Copy out the material from its beginning through the line containing "Looking at the screenshot, I should click(17, 155).", and leave the pictures out of your copy.

::: Entries provided

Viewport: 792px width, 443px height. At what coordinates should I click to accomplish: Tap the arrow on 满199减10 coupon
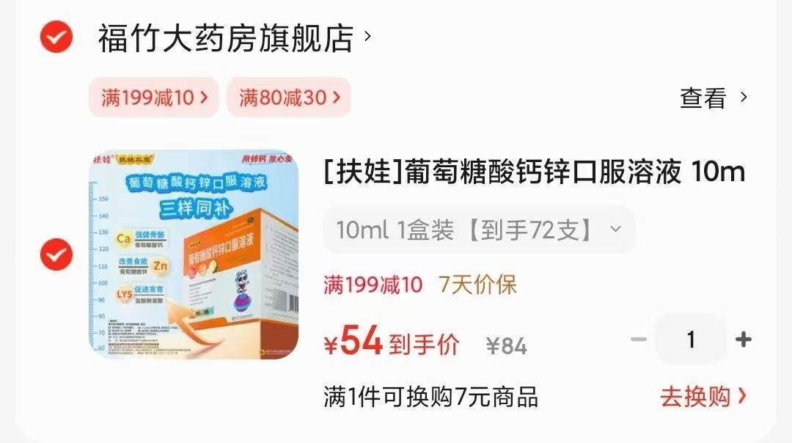pyautogui.click(x=204, y=98)
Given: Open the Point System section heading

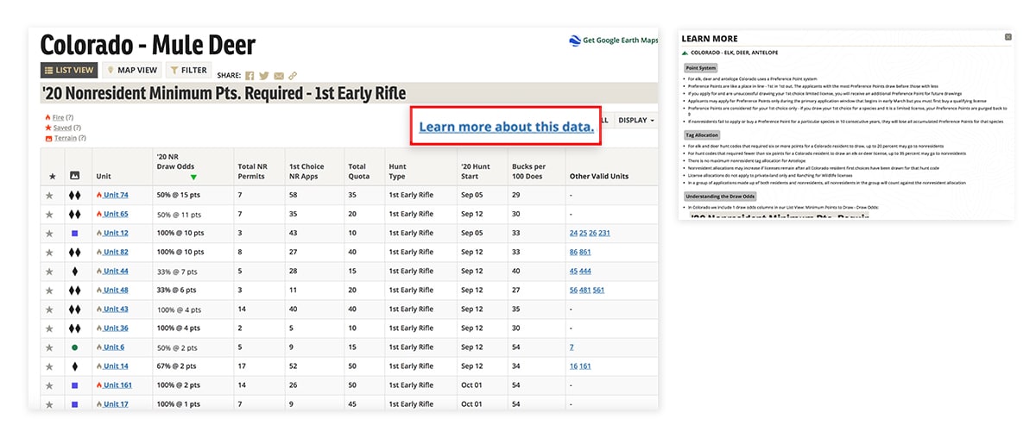Looking at the screenshot, I should (x=700, y=68).
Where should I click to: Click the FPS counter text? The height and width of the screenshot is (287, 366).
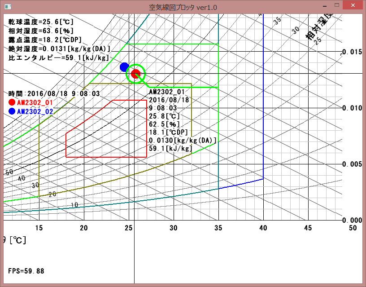26,271
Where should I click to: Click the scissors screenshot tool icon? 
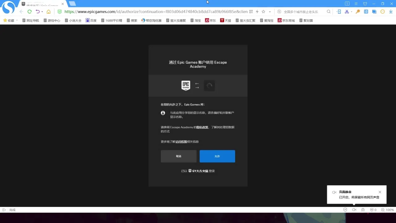click(x=347, y=12)
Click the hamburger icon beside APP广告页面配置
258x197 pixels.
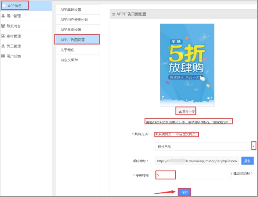pos(114,14)
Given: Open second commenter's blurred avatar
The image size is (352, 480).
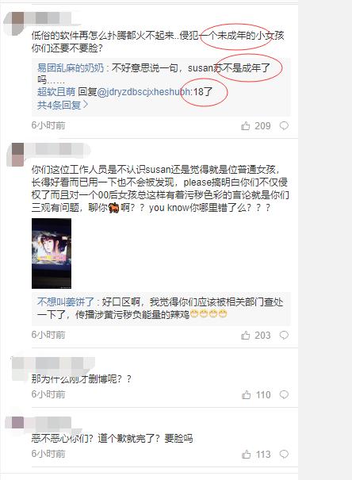Looking at the screenshot, I should click(17, 155).
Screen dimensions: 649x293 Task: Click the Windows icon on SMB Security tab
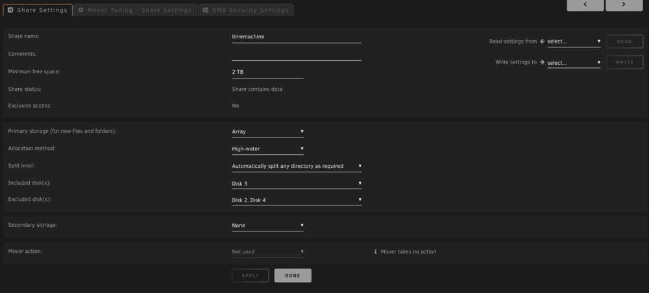(x=205, y=10)
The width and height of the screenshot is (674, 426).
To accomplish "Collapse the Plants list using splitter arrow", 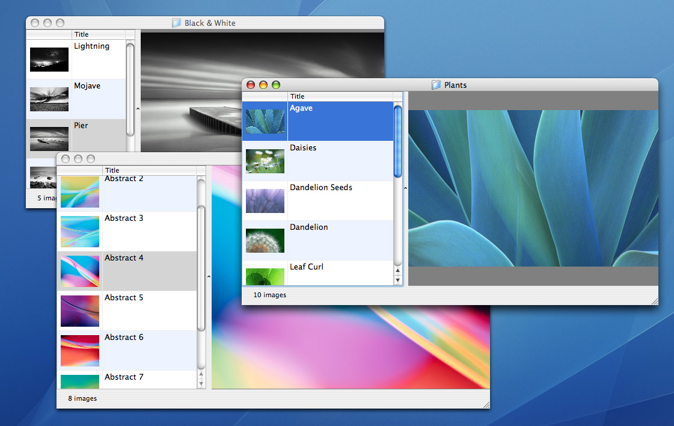I will [405, 188].
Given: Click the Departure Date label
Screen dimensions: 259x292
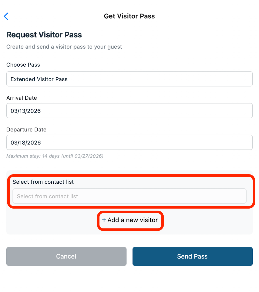Looking at the screenshot, I should click(26, 130).
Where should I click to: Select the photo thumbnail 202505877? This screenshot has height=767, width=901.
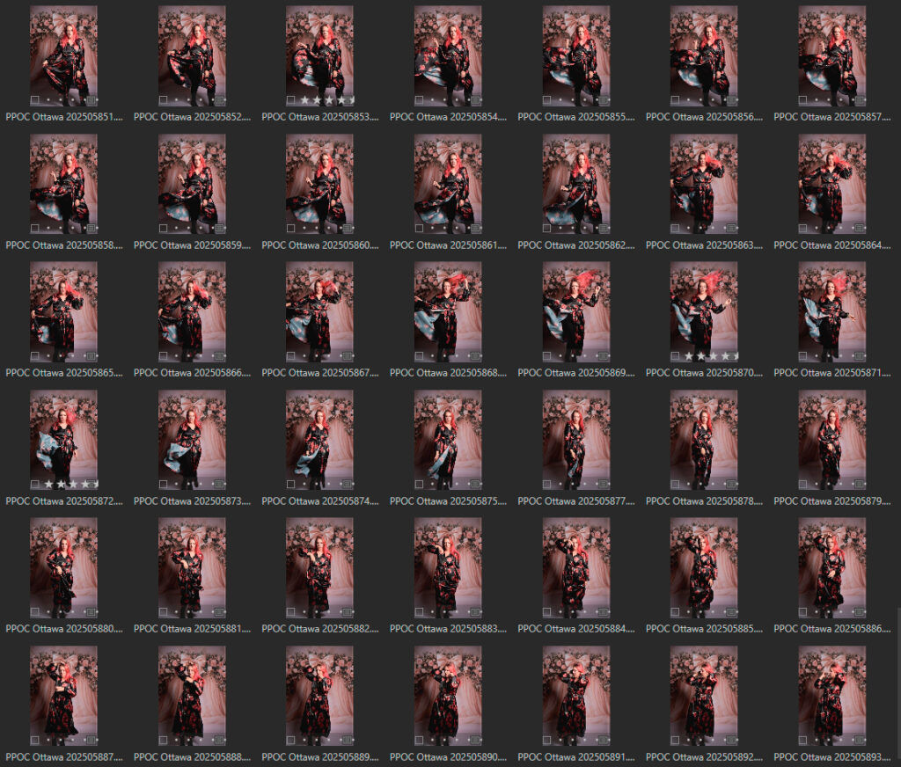575,435
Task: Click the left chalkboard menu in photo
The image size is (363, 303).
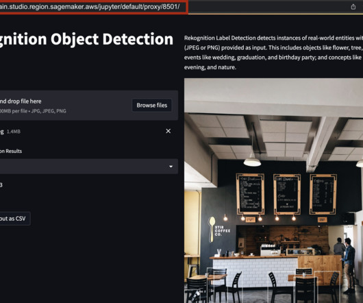Action: pos(250,194)
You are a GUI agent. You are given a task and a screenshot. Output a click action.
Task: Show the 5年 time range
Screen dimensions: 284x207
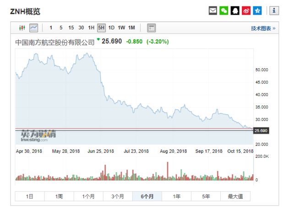point(206,196)
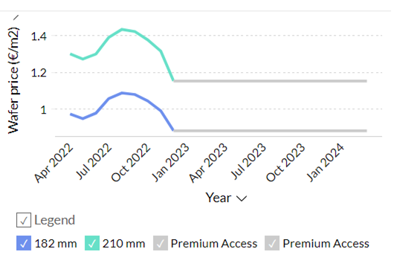397x269 pixels.
Task: Open the Year dropdown chevron
Action: click(x=242, y=198)
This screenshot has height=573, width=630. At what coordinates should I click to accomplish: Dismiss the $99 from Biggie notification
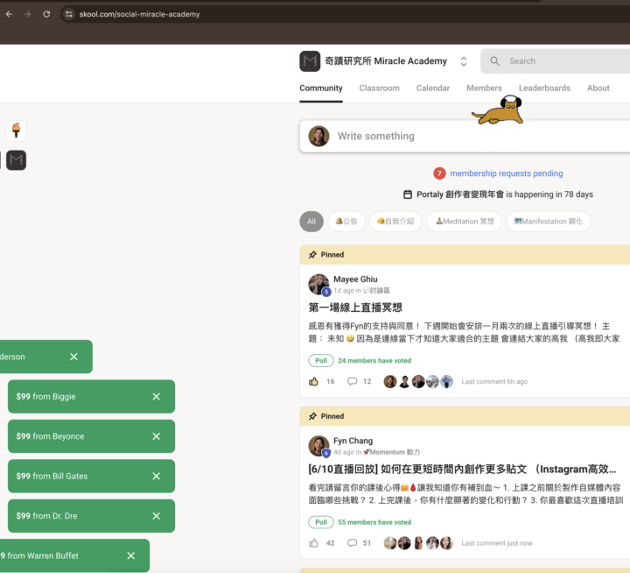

::::::

Finished exercise =
Viewport: 792px width, 443px height. At what coordinates should I click to accomplish: Tap the arrow on 满199减10 coupon
pyautogui.click(x=204, y=98)
Given: Open the Point System section heading

Looking at the screenshot, I should (x=700, y=68).
Where should I click to: Click the FPS counter text? The height and width of the screenshot is (287, 366).
26,271
Where should I click to: Click the scissors screenshot tool icon? 
click(x=347, y=12)
Click the hamburger icon beside APP广告页面配置
258x197 pixels.
pos(114,14)
Given: Open second commenter's blurred avatar
The image size is (352, 480).
Looking at the screenshot, I should click(17, 155).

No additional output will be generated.